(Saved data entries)
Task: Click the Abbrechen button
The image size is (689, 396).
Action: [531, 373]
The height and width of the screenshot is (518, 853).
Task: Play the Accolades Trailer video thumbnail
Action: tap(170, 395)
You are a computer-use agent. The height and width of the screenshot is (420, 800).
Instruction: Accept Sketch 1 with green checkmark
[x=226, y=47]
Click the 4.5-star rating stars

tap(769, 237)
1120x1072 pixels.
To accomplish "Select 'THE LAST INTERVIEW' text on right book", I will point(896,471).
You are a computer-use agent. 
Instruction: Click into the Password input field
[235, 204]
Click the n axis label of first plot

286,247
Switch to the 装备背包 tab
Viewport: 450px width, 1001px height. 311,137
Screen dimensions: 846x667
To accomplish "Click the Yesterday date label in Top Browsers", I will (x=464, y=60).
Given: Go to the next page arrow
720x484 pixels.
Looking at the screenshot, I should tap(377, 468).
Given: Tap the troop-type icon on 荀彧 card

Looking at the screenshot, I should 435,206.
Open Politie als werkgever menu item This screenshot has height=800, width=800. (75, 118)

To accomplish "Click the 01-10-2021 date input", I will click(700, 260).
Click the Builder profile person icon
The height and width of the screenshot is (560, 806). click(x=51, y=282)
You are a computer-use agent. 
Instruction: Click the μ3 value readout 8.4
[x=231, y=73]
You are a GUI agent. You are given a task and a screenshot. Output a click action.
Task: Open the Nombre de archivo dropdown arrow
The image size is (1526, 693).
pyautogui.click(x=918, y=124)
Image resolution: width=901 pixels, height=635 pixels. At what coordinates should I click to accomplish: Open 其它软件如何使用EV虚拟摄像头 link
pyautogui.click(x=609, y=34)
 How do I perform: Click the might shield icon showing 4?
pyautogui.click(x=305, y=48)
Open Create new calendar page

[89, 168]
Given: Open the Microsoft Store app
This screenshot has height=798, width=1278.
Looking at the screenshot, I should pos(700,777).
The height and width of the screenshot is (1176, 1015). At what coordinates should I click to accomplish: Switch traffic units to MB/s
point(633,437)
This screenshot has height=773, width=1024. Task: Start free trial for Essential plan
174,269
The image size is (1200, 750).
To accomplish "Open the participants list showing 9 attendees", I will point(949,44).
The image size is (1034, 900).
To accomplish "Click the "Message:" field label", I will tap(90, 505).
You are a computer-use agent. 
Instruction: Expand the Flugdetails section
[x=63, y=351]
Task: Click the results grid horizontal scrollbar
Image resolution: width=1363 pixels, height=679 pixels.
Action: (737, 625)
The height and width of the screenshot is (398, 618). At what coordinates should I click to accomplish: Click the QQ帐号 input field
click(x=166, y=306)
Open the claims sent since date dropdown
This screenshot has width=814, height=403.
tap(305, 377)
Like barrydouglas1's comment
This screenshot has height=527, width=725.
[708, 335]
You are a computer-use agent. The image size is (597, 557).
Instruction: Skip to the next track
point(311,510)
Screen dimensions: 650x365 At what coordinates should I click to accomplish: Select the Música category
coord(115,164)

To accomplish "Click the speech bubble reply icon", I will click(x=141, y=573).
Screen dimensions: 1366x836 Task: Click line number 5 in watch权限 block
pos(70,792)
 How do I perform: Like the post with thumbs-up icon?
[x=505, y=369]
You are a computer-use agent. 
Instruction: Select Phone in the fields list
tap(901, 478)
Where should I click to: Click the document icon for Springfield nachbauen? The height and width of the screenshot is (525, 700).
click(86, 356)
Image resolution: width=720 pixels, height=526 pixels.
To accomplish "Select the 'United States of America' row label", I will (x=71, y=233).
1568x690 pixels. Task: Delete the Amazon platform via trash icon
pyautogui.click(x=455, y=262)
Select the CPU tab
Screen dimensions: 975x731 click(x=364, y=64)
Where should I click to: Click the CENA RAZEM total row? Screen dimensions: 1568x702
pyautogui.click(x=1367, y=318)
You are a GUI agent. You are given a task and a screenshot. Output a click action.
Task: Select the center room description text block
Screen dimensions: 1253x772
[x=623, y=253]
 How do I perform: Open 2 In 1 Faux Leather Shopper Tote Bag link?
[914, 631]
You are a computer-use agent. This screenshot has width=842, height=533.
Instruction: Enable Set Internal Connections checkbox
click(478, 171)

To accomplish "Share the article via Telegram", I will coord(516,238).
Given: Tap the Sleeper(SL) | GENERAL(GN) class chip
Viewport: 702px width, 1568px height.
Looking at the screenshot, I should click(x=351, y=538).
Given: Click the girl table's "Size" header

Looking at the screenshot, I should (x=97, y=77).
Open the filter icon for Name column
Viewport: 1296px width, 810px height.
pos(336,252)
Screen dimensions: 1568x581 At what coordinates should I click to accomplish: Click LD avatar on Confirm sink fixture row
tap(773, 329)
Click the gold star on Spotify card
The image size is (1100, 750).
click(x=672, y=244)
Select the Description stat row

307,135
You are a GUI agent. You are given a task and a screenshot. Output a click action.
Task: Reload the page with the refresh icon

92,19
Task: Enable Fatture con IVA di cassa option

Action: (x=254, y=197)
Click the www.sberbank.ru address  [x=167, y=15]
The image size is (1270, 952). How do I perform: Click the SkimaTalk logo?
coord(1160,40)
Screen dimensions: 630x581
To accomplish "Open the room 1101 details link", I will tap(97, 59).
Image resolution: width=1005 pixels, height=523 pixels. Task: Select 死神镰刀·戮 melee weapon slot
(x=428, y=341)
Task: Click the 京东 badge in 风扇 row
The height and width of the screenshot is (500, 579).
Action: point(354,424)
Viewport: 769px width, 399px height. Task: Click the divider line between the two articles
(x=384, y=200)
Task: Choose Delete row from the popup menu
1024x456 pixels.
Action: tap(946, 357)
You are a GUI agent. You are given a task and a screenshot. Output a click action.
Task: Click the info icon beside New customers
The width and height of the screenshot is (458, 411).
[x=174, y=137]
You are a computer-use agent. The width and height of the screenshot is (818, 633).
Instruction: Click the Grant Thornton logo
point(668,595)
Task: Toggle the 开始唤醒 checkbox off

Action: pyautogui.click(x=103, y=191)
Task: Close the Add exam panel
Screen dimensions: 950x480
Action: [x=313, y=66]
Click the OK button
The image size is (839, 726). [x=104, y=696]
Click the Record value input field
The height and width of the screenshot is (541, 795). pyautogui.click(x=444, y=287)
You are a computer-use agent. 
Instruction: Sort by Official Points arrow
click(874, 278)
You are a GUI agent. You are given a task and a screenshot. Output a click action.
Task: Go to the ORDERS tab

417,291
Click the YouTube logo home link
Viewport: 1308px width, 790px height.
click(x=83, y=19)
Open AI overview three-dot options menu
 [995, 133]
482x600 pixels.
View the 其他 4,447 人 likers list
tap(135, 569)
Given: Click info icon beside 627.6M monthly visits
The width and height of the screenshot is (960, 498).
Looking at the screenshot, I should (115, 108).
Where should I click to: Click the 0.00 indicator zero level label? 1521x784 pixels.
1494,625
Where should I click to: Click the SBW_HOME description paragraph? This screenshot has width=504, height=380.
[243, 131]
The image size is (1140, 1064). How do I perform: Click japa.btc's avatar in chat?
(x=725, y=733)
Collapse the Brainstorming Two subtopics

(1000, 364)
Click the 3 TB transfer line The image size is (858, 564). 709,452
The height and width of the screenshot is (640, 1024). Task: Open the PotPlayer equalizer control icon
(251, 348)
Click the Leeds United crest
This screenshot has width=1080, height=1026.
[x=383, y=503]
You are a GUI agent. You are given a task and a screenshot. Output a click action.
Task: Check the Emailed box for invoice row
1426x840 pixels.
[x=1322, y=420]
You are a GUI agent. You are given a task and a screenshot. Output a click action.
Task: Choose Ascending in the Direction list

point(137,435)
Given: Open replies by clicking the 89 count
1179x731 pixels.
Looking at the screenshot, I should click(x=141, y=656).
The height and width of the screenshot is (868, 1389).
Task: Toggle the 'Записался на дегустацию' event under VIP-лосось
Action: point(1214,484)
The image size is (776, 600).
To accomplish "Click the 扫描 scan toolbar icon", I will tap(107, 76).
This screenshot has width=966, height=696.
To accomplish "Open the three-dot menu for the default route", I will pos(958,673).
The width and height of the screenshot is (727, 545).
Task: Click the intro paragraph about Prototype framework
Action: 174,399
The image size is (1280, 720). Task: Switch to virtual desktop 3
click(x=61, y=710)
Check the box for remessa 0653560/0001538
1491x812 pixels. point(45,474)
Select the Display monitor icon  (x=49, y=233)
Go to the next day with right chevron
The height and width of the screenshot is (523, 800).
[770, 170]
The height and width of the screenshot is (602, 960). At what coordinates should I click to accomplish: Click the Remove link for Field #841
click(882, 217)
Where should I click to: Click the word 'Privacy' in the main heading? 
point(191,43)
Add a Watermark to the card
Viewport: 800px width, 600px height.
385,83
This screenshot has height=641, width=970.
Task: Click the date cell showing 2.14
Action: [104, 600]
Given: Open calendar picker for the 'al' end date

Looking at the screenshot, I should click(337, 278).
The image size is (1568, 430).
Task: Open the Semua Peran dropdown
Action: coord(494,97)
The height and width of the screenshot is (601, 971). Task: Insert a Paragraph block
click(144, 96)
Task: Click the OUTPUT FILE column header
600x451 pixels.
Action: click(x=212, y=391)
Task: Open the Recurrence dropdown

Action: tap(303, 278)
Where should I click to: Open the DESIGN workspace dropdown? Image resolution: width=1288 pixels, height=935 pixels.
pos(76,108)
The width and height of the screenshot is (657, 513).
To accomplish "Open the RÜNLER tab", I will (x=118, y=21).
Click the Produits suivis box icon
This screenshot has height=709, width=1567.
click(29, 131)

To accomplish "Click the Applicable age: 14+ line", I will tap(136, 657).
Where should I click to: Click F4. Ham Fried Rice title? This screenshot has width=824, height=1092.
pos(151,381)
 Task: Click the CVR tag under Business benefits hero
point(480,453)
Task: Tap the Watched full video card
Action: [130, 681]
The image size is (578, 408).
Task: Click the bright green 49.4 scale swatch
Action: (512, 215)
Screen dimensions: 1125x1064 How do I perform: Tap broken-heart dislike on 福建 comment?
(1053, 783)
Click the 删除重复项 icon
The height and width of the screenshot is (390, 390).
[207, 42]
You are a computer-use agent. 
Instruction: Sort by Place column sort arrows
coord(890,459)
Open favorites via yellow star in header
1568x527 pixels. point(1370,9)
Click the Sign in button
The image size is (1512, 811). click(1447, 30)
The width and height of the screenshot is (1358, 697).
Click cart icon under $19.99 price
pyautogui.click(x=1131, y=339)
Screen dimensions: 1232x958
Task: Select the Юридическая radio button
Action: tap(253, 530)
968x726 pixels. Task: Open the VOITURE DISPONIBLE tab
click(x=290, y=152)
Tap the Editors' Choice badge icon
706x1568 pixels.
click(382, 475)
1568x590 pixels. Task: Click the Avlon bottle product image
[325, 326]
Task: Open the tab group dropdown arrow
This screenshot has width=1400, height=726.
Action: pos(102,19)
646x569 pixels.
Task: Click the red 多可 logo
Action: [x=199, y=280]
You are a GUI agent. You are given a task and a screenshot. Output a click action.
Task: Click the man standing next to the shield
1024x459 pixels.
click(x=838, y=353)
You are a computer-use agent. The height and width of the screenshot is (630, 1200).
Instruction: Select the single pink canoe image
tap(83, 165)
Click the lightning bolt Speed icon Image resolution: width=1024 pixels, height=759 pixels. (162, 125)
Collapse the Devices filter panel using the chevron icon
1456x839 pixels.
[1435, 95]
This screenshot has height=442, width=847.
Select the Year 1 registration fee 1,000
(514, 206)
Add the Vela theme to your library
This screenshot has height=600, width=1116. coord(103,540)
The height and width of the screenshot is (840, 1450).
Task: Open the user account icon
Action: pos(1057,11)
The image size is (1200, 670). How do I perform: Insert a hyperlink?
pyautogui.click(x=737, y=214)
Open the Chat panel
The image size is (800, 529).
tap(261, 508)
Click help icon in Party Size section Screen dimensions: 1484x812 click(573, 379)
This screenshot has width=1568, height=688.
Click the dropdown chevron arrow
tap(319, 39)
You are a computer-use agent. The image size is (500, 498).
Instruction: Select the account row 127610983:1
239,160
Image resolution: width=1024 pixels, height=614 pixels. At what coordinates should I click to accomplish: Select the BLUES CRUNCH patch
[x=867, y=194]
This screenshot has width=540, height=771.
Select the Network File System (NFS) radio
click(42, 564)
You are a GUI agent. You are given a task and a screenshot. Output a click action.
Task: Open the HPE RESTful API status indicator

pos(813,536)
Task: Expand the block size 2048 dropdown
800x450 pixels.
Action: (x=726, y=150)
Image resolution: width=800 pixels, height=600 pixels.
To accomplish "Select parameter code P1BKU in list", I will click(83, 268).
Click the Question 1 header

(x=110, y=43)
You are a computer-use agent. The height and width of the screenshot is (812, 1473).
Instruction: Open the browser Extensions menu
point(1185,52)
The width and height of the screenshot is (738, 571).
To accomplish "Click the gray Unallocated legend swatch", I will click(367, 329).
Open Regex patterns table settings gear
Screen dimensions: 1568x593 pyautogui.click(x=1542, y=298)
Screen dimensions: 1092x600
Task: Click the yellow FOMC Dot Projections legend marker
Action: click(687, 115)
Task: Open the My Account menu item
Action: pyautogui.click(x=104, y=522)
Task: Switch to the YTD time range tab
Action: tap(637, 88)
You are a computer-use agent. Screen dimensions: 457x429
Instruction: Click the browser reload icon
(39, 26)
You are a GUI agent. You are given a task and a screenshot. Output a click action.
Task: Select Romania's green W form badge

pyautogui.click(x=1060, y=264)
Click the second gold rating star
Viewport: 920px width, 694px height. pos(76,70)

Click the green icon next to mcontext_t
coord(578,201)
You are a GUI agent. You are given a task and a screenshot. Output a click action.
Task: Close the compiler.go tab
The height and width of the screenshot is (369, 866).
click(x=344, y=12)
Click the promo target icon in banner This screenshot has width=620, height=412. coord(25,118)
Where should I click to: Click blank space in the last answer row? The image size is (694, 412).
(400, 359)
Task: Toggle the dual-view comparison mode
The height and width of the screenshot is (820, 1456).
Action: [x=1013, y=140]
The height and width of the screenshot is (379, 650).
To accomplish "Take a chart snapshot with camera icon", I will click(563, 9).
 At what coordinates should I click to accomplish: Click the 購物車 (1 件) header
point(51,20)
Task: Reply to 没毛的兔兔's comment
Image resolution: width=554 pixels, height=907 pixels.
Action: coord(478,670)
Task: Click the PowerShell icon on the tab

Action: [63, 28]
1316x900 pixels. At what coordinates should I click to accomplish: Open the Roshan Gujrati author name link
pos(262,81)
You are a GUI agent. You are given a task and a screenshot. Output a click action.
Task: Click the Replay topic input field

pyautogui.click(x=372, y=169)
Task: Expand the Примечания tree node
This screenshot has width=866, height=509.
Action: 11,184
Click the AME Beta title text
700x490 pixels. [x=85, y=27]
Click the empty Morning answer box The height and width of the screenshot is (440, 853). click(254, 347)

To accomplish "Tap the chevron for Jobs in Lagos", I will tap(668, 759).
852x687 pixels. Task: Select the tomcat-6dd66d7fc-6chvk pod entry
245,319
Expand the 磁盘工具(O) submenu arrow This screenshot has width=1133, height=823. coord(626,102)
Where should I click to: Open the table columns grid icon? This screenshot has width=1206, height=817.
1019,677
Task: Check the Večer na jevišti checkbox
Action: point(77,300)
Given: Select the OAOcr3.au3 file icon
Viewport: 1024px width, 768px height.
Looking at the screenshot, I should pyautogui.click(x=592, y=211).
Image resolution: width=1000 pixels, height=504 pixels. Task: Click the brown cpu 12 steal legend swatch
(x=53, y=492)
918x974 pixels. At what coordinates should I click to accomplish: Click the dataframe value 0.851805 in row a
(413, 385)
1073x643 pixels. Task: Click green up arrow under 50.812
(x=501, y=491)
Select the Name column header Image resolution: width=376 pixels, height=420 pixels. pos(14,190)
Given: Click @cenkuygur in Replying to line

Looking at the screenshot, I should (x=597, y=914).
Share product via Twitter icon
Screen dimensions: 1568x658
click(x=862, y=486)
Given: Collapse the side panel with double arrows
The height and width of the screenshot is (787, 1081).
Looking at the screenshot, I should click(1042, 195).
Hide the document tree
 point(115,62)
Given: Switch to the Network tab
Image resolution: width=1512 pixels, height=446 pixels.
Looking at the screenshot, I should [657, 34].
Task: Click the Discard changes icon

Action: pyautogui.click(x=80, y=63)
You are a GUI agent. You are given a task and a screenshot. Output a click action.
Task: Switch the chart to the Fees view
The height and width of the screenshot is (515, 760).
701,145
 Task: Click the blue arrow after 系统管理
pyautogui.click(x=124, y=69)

WHAT IS NEEDED:
Whenever a line above contains "room", copy that line.

ANSWER SECTION:
Task: Select the center room description text block
To accomplish "Open the room 1101 details link", I will tap(97, 59).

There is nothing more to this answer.